The dog tagged along too and after finishing off two cans of dog
chow, Yonder gave him a thorough examination and pronounced him to be in
perfect health, if a little bit underweight, and vermin infested.
“You seem to know a lot about dogs,” I said.
“I should,” she laughed, “I’m a vet. In these times, folks have to
make do with what they got. Don’t they, Nate?”
“Best doctor I ever had,” Nate said. “Prettiest too.”
Yonder blushed at the compliment, then said, “I’m going to give this
big guy a flea dip and get rid of some of these ticks he’s carrying. Why don’t
you fellers sit out on the porch? There’s a couple of beers in the kitchen, not
cold I’m afraid.”
Yonder took the dog into a backroom and Nate and I sat on the front
porch, watching a lightning storm develop in the distance. From the church we
could hear the sound of Pastor Ray’s flock at worship.

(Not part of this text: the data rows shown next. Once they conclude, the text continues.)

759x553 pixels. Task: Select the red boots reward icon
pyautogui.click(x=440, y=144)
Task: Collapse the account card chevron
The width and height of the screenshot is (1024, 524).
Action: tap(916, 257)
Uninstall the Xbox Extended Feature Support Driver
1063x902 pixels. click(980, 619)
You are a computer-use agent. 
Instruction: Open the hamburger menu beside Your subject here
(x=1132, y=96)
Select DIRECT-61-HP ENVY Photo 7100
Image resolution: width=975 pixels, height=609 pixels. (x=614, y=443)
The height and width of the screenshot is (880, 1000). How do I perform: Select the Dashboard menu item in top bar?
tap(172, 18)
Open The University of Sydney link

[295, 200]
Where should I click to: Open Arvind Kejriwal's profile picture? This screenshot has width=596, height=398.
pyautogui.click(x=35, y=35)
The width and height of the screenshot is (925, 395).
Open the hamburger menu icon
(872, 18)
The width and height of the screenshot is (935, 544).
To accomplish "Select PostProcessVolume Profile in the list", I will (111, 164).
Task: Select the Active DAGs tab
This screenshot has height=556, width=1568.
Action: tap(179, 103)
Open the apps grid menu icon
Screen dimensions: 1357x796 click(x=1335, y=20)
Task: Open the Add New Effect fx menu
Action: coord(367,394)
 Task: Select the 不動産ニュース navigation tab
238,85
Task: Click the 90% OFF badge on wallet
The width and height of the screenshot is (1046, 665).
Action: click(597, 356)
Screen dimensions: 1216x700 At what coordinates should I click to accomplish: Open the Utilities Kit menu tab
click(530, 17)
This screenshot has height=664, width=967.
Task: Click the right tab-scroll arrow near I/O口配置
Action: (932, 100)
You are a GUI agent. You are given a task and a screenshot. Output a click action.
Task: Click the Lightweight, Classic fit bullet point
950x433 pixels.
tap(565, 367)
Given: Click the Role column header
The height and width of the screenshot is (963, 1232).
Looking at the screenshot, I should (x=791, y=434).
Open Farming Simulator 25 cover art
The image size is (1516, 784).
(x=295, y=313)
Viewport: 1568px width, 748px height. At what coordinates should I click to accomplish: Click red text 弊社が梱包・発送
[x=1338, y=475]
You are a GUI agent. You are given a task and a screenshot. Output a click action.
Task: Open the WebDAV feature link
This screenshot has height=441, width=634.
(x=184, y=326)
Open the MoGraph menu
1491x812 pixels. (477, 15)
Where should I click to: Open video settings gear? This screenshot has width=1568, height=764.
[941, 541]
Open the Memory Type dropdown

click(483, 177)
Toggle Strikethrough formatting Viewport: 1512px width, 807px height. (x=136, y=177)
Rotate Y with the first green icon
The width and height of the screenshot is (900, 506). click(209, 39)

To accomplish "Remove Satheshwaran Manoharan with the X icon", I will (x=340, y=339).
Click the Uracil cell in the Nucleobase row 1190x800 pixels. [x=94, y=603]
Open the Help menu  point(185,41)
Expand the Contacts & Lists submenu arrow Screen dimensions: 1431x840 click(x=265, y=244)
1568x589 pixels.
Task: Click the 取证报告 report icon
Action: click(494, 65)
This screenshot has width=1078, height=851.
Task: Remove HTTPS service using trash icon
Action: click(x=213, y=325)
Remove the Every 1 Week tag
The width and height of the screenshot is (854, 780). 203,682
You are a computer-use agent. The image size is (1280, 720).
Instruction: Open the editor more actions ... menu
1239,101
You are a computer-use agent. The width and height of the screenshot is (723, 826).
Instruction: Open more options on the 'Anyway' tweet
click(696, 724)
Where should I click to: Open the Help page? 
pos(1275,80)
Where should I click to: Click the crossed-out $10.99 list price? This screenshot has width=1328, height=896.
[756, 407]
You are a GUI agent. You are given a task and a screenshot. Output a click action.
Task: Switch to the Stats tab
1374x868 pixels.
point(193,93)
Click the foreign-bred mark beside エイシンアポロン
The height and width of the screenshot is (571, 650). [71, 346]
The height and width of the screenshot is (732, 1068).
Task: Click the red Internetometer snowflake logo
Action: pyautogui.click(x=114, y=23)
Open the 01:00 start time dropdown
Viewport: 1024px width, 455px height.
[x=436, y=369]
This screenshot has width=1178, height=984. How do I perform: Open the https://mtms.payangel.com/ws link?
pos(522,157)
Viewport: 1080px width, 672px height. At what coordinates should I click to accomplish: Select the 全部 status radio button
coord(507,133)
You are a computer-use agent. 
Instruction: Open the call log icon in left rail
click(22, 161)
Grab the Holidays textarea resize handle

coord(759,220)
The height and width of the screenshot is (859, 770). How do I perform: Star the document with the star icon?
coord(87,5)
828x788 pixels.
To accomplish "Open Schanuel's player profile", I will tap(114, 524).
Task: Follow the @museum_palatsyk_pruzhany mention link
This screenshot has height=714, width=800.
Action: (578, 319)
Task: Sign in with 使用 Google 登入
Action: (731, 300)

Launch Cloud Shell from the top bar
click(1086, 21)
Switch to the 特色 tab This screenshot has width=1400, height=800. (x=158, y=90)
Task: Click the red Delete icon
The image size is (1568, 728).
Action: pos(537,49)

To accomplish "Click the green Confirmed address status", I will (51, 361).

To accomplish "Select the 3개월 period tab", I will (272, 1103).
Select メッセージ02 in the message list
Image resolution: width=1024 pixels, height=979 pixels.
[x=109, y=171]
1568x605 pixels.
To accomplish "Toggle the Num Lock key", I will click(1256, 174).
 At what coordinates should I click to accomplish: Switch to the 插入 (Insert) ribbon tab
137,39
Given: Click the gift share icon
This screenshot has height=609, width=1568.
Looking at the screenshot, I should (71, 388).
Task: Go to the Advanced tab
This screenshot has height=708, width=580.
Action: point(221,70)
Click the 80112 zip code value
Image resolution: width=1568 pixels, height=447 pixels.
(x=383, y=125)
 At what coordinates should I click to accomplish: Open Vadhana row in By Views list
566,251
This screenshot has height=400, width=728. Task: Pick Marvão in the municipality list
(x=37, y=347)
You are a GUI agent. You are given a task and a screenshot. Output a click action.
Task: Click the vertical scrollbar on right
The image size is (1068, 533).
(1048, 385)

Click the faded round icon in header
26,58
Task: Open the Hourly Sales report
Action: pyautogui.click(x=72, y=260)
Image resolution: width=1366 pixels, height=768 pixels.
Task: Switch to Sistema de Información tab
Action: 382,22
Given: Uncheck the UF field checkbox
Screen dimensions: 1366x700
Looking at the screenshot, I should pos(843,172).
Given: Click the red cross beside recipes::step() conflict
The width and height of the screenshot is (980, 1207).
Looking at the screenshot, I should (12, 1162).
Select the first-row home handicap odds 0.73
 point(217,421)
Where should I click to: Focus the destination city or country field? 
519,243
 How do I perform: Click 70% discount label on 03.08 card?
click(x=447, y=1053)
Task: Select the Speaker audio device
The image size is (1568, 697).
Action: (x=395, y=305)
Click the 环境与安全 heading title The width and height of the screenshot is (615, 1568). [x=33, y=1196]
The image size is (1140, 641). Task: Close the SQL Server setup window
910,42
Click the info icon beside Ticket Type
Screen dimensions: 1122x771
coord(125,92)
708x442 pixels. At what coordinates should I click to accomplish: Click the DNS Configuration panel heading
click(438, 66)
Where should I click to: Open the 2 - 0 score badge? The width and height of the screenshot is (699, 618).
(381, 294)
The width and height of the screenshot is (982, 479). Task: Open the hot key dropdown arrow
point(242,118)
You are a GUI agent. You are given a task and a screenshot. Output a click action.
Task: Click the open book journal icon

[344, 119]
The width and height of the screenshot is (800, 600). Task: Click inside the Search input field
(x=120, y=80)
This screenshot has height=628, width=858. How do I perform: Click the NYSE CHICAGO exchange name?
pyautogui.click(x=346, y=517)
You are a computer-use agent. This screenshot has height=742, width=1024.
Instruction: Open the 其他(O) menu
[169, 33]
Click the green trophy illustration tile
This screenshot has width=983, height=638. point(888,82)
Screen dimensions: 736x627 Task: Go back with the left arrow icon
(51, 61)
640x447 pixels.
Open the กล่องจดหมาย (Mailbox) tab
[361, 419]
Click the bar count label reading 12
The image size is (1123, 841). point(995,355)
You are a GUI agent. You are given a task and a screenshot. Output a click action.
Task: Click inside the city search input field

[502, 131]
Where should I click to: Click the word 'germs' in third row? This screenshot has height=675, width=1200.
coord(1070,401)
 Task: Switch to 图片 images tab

I’ve never been much of a drinker, so the few sips of lukewarm
Miller I took made me feel light headed. Still I enjoyed Nate’s company. He had
an easy way about him and a good knowledge of the area.
“Beauty of this place is that you won’t find it on any map,” Nate
said. “It’s been pretty much abandoned since the forties. There used to be a
silver mine up in the hills but that was played out even before the town was deserted.”
“How’d you find this place?”
“Cal and I used to come down from Amarillo to climb in those hills,
before all of this happened, so we knew the town was here. After, we figured
this place was far enough off the beaten track to be relatively safe, so we
made our way down.”
“And the others?”
“We rescued some of them from one of the Dead Men’s slave caravans.
Some of them just sort of drifted in. And then one day Pastor Ray walked into
town leading his flock across the plains like Moses leading the Israelites out
of bondage.”
“How does he feel about living in a town called Pagan?”
“He brings it up every council meeting. Wants to change it to
Bethlehem. I veto him every time.”
“What about Yonder?”
“What about her?” Nate said defensively.
“You and her an item?”
“She’s a good woman,” Nate said and I could see he was blushing.
“Ta da,” Yonder said from behind us, “May I present…what’s your
dog’s name, Chris?”
“He ain’t really my dog, but wow!”
Yonder had really given the dog the full treatment. His coat was
practically glowing and he had a glint in his eye and what looked like a smile
on his fox-like face.
“He has to have a name,” Yonder insisted.